## WHAT TO WORK ON
Your job is to reproduce all of the data exactly.

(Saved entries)
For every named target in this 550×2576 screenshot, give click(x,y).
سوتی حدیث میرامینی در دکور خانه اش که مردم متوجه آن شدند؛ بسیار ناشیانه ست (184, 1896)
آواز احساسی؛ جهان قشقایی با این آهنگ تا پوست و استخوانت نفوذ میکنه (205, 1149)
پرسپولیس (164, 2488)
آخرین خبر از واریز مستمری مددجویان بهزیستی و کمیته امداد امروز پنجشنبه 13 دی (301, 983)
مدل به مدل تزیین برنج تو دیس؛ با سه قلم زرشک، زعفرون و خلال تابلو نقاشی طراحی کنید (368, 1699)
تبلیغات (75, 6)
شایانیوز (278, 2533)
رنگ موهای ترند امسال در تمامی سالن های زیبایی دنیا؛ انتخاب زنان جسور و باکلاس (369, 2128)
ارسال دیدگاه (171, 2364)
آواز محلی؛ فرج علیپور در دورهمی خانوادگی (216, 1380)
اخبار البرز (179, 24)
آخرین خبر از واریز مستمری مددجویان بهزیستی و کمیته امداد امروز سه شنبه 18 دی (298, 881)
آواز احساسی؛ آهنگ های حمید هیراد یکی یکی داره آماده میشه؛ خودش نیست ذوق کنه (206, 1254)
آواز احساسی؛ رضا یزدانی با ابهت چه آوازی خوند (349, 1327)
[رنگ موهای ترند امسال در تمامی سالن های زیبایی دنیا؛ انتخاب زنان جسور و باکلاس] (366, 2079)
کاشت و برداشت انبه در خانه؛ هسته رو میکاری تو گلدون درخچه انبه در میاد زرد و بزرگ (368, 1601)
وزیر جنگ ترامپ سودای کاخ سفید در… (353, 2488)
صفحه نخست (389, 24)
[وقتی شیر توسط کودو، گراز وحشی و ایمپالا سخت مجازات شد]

## TASK RESULT
For every named target in this 550×2576 screenshot, give click(x,y).
سوتی حدیث میرامینی در دکور خانه اش که مردم متوجه آن شدند؛ بسیار ناشیانه ست (184, 1896)
آواز احساسی؛ جهان قشقایی با این آهنگ تا پوست و استخوانت نفوذ میکنه (205, 1149)
پرسپولیس (164, 2488)
آخرین خبر از واریز مستمری مددجویان بهزیستی و کمیته امداد امروز پنجشنبه 13 دی (301, 983)
مدل به مدل تزیین برنج تو دیس؛ با سه قلم زرشک، زعفرون و خلال تابلو نقاشی طراحی کنید (368, 1699)
تبلیغات (75, 6)
شایانیوز (278, 2533)
رنگ موهای ترند امسال در تمامی سالن های زیبایی دنیا؛ انتخاب زنان جسور و باکلاس (369, 2128)
ارسال دیدگاه (171, 2364)
آواز محلی؛ فرج علیپور در دورهمی خانوادگی (216, 1380)
اخبار البرز (179, 24)
آخرین خبر از واریز مستمری مددجویان بهزیستی و کمیته امداد امروز سه شنبه 18 دی (298, 881)
آواز احساسی؛ آهنگ های حمید هیراد یکی یکی داره آماده میشه؛ خودش نیست ذوق کنه (206, 1254)
آواز احساسی؛ رضا یزدانی با ابهت چه آوازی خوند (349, 1327)
[رنگ موهای ترند امسال در تمامی سالن های زیبایی دنیا؛ انتخاب زنان جسور و باکلاس] (366, 2079)
کاشت و برداشت انبه در خانه؛ هسته رو میکاری تو گلدون درخچه انبه در میاد زرد و بزرگ (368, 1601)
وزیر جنگ ترامپ سودای کاخ سفید در… (353, 2488)
صفحه نخست (389, 24)
[وقتی شیر توسط کودو، گراز وحشی و ایمپالا سخت مجازات شد]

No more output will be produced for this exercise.